### Page text

__________

Wildfires: More Frequent and Severe Due to Climate Change and Worsening Drought

Wildfire Safety: Protecting Property and Preventing Losses

Read how severe drought can lead to more wildfires and significant property losses.
Andy Simmons
Andy Simmons, Head of Large Property, The Hartford
Severe drought conditions, high temperatures and dry conditions are increasing wildfire risk in a majority of the U.S. – putting buildings and property in danger of damage and loss.
Much of the West and South U.S. are experiencing varying drought intensities, from severe to exceptional levels. According to the U.S. Drought Monitor, the high drought levels can have short- and long-term impacts on:
  • Agriculture
  • Grasslands
  • Hydrology
  • Ecology
The record heat in 2021 was damaging, particularly in the West and Pacific Northwest.
The increase in drought severity, coupled with what appears to be a longer wildfire season, is worrisome. But there are wildfire safety measures property owners can take to help protect their assets.

What Is a Wildfire?

Wildfires are unplanned fires that burn in:1
  • Forests
  • Grasslands
  • Prairies
Wildfires are dangerous because they spread quickly and can burn large amounts of land. Homes, buildings and property damaged from wildfires are typically total losses.

A Look at Wildfires Through the Years

As of June 2022, there have been over 32,200 wildfires and more than 3.3 million acres burned in the U.S.2
In 2021, there were 58,985 wildfires, which burned over 7.1 million acres in the U.S.There were nearly 40 “significant incidents” that burned over 40,000 acres of land in 2021, with losses ranging from $1.4 million to over $637 million.One source estimates wildfires caused nearly $1.5 billion in property damage.5
What’s causing these wildfire incidents? One factor is drought. In fact, drought levels in the western U.S., paired with heat waves during the summer months, brings the threat of wildfires earlier than expected.

__________

### Raw data
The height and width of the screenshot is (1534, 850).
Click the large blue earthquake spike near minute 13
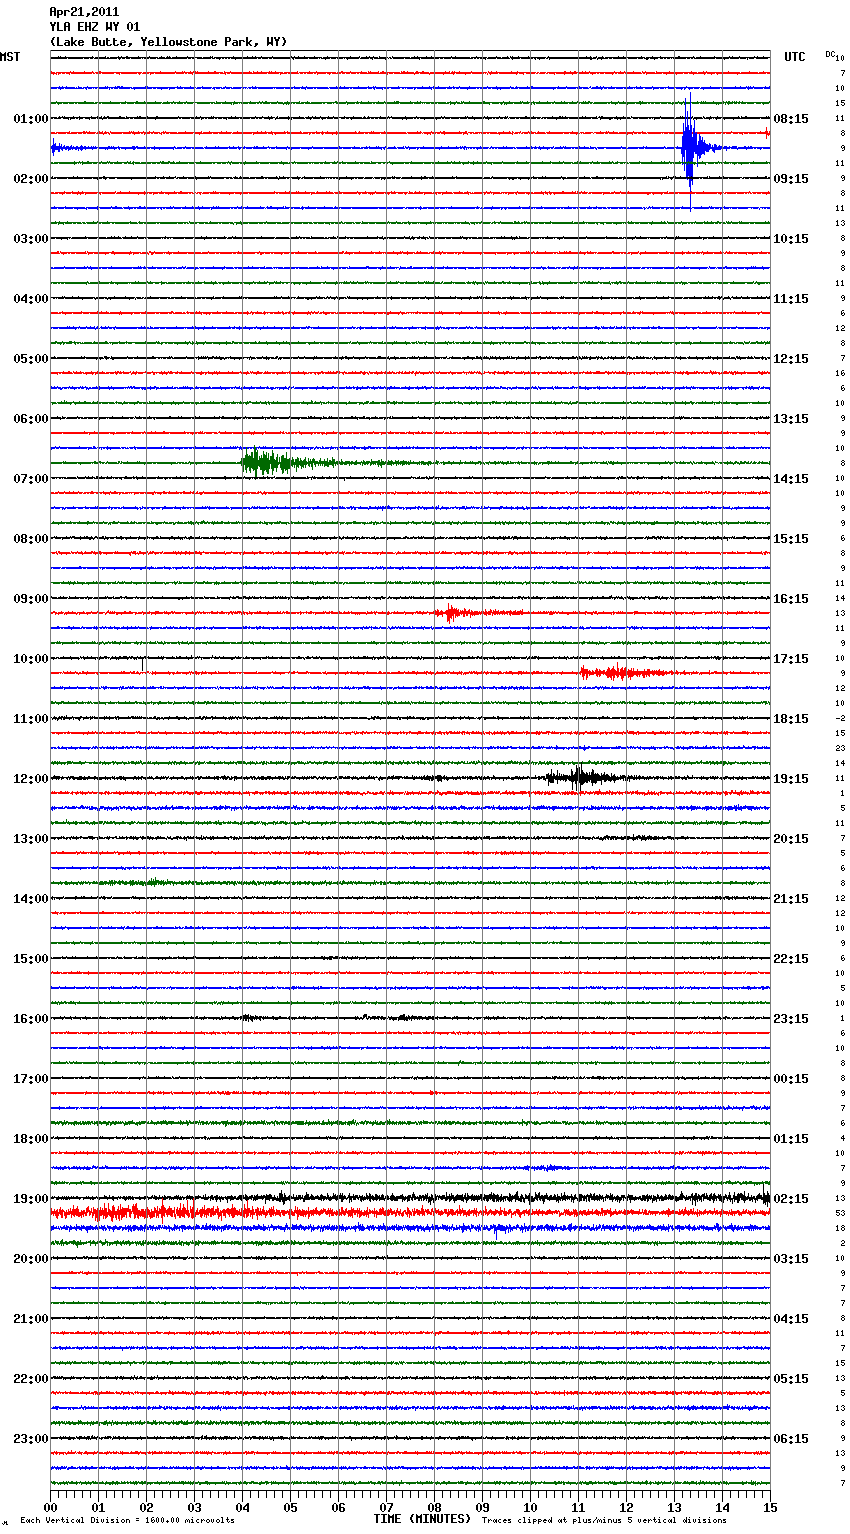689,147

__________

### Exercises
• a. Using the wildfire article, decide whether each statement agrees with it. Answer yes or no for each, and quote the words that settle it.
(i) Homes damaged by wildfires are usually total losses.
(ii) The 2021 record heat was most damaging in the Southeast.
(iii) Wildfires are planned fires.
• b. Answer these questions from the wildfire article:
(i) What is Andy Simmons's position?
(ii) As of June 2022, how many acres had burned in the U.S.?
(iii) Which source describes the short- and long-term impacts of high drought levels?
• c. Pick up the wildfire article where it stops and keep writing.
The lines are separate material and have nothing to do with the wildfire article.

### Answers for this exercise
• a.
(i) Yes: "Homes, buildings and property damaged from wildfires are typically total losses."
(ii) No: "particularly in the West and Pacific Northwest."
(iii) No: "Wildfires are unplanned fires"

• b.
(i) Head of Large Property, The Hartford
(ii) More than 3.3 million acres
(iii) The U.S. Drought Monitor

• c.
How Do Droughts Impact Wildfires?

With severe drought levels, it creates an environment that can easily ignite and burn. Dry landscapes and climates fuel wildfires and help them spread and burn.6
Over the past two decades, drought conditions in the western U.S. have gradually gotten more severe. When you consider that only 2% of the western U.S. was in extreme or exceptional drought before the 2020 wildfire season, it causes concern for 2021.
The lack of rain in 2021 with a dry spring, dry summer and dry fall meant wildfires were a constant hazard with an extended fire season. Rain could also turn the wildfire burn scars into mudslides, putting property at risk.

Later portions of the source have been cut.